* _The exercise_: Copy the entries below word for word, from the line containing "Encuentre una clínica de WIC (252, 10)" through the end of the entries.

* _Data provided_:
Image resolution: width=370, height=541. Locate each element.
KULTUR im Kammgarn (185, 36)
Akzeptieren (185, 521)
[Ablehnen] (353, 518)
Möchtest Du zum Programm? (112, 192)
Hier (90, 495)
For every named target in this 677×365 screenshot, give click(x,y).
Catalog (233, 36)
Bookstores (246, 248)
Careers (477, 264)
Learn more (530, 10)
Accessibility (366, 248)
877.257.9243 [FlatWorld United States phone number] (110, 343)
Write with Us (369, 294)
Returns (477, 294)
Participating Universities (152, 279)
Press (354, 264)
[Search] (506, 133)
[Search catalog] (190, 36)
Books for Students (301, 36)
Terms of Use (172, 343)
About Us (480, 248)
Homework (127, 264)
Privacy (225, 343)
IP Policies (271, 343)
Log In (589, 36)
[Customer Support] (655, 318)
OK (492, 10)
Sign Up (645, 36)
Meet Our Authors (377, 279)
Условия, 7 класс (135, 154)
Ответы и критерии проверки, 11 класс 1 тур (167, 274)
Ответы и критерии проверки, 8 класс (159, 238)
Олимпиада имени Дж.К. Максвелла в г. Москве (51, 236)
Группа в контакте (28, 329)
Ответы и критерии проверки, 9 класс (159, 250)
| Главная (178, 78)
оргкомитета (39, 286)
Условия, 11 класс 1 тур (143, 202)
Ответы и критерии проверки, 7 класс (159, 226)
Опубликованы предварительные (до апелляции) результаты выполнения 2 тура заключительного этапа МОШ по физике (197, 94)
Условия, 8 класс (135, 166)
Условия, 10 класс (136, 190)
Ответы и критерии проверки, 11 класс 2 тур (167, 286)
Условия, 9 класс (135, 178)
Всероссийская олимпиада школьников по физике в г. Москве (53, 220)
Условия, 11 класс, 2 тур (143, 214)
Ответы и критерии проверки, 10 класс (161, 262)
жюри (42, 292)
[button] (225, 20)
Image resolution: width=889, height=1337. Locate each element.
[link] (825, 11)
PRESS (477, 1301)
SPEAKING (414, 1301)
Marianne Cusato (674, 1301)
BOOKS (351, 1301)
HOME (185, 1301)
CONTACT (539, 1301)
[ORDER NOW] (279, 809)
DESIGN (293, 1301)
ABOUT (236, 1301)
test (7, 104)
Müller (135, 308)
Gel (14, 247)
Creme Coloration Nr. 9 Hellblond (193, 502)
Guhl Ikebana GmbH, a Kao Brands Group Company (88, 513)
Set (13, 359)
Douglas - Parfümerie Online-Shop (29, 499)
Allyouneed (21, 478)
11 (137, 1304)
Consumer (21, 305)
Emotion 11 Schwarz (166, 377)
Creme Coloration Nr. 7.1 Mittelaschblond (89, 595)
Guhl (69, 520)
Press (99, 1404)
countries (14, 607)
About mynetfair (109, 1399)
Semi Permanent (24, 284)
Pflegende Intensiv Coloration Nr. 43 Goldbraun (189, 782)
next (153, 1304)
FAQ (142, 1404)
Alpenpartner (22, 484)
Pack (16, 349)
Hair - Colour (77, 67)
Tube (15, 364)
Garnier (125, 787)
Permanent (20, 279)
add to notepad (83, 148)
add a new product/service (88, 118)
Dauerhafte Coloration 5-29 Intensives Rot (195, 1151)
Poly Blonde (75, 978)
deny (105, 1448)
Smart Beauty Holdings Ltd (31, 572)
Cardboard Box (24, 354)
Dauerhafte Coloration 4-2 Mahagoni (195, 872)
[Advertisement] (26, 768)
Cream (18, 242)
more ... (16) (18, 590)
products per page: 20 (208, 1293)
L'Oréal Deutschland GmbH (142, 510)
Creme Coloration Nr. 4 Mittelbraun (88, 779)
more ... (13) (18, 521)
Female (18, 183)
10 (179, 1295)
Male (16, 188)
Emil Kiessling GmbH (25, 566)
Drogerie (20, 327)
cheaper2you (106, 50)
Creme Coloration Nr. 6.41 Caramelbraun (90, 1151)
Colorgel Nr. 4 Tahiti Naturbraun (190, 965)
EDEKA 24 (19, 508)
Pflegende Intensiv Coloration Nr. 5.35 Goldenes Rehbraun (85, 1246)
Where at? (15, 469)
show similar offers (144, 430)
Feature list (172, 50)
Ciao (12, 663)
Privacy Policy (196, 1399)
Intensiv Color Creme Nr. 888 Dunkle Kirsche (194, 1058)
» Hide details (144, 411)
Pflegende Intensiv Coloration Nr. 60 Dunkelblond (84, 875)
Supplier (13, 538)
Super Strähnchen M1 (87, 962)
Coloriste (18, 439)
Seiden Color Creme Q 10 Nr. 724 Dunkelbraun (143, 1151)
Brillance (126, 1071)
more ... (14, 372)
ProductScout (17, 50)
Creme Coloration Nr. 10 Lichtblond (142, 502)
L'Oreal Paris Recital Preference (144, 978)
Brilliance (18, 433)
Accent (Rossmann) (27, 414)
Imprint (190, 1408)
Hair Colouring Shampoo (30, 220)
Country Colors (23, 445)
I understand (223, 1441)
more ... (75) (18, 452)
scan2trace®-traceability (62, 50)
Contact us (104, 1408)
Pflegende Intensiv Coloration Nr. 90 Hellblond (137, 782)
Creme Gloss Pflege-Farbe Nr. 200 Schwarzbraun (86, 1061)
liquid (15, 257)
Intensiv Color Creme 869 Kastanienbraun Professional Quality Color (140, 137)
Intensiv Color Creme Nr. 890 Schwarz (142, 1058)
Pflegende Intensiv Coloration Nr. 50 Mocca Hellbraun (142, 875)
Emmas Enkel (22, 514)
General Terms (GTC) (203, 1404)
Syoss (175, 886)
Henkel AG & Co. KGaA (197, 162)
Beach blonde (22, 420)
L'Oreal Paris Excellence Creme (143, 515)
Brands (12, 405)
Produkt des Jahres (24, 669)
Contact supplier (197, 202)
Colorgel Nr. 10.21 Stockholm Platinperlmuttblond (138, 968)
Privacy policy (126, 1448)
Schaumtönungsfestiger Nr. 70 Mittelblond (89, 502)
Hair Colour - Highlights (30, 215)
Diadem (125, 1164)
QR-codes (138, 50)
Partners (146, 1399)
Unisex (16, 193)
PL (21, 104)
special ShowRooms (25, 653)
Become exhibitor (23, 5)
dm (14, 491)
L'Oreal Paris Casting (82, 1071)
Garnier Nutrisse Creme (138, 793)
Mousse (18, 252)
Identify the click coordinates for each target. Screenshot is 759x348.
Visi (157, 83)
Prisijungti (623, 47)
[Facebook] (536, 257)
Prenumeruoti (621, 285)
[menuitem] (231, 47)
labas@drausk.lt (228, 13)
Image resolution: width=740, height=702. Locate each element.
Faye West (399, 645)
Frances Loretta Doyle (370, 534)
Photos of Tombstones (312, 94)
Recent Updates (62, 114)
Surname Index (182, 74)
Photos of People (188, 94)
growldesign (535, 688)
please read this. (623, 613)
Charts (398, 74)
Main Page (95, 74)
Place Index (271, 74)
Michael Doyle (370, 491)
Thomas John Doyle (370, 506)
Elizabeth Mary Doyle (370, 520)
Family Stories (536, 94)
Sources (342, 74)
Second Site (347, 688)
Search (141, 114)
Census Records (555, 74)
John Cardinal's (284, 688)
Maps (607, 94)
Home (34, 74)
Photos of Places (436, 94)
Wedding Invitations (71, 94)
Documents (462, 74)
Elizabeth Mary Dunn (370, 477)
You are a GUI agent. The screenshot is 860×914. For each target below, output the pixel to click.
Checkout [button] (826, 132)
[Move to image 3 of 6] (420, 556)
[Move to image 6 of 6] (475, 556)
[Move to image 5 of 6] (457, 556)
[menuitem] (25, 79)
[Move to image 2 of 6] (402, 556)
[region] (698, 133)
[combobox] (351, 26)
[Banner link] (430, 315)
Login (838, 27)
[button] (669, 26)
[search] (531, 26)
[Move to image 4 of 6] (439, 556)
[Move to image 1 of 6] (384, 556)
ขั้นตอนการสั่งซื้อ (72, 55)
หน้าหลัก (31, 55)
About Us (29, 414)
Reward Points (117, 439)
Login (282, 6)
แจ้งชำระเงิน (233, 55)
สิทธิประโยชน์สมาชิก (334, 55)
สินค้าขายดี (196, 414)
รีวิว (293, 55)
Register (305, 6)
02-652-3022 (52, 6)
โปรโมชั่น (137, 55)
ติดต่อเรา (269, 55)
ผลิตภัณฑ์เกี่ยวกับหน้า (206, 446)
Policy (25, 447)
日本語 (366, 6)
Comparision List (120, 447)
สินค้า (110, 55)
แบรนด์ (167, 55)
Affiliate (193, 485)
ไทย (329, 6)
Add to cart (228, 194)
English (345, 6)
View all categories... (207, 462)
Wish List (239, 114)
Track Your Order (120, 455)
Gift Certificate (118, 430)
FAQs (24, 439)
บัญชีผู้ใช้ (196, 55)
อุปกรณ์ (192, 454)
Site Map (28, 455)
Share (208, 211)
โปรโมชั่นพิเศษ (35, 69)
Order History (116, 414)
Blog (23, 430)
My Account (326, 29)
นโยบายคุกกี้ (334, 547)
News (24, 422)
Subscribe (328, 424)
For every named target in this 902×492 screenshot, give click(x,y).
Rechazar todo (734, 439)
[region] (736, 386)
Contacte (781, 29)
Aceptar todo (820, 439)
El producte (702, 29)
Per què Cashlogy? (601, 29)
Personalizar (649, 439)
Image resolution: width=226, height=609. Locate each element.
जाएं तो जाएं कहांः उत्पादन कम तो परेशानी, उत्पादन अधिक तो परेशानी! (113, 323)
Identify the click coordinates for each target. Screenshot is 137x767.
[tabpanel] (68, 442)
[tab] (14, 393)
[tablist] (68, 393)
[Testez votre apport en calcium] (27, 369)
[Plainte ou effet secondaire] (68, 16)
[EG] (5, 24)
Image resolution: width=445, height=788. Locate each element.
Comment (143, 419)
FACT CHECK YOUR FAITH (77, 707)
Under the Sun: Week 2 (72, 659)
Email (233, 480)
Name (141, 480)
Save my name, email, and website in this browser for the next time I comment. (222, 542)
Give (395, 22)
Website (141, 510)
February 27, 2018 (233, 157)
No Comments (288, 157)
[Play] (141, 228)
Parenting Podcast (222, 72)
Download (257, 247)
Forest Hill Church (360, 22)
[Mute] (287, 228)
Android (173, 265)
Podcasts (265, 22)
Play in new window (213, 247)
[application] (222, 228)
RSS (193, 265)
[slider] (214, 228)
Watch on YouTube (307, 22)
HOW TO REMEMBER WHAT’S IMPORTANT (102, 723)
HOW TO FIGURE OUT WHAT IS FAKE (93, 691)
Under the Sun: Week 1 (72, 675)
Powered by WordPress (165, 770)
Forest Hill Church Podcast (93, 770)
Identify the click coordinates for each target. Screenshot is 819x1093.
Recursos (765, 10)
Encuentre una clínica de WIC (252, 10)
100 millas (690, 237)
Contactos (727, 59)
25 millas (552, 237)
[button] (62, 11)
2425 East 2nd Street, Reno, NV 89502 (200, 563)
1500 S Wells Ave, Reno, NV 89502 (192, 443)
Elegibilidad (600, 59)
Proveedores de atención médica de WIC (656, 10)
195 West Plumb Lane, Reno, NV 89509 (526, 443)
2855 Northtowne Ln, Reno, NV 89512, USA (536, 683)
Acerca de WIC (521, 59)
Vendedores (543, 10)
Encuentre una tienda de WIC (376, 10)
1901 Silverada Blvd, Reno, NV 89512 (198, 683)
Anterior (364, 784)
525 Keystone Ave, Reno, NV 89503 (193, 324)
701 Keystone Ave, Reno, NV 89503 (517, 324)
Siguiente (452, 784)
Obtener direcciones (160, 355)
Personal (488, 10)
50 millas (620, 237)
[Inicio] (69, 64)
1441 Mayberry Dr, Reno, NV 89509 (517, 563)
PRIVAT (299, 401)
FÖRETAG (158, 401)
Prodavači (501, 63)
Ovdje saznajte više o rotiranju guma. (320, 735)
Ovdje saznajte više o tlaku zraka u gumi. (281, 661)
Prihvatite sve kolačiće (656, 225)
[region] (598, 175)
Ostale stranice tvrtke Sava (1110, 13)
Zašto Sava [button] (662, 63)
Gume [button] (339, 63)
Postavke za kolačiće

* _Response to the task_:
Encuentre una clínica de WIC (252, 10)
100 millas (690, 237)
Contactos (727, 59)
25 millas (552, 237)
[button] (62, 11)
2425 East 2nd Street, Reno, NV 89502 (200, 563)
1500 S Wells Ave, Reno, NV 89502 (192, 443)
Elegibilidad (600, 59)
Proveedores de atención médica de WIC (656, 10)
195 West Plumb Lane, Reno, NV 89509 (526, 443)
2855 Northtowne Ln, Reno, NV 89512, USA (536, 683)
Acerca de WIC (521, 59)
Vendedores (543, 10)
Encuentre una tienda de WIC (376, 10)
1901 Silverada Blvd, Reno, NV 89512 (198, 683)
Anterior (364, 784)
525 Keystone Ave, Reno, NV 89503 (193, 324)
701 Keystone Ave, Reno, NV 89503 (517, 324)
Siguiente (452, 784)
Obtener direcciones (160, 355)
Personal (488, 10)
50 millas (620, 237)
[Inicio] (69, 64)
1441 Mayberry Dr, Reno, NV 89509 (517, 563)
PRIVAT (299, 401)
FÖRETAG (158, 401)
Prodavači (501, 63)
Ovdje saznajte više o rotiranju guma. (320, 735)
Ovdje saznajte više o tlaku zraka u gumi. (281, 661)
Prihvatite sve kolačiće (656, 225)
[region] (598, 175)
Ostale stranice tvrtke Sava (1110, 13)
Zašto Sava [button] (662, 63)
Gume [button] (339, 63)
Postavke za kolačiće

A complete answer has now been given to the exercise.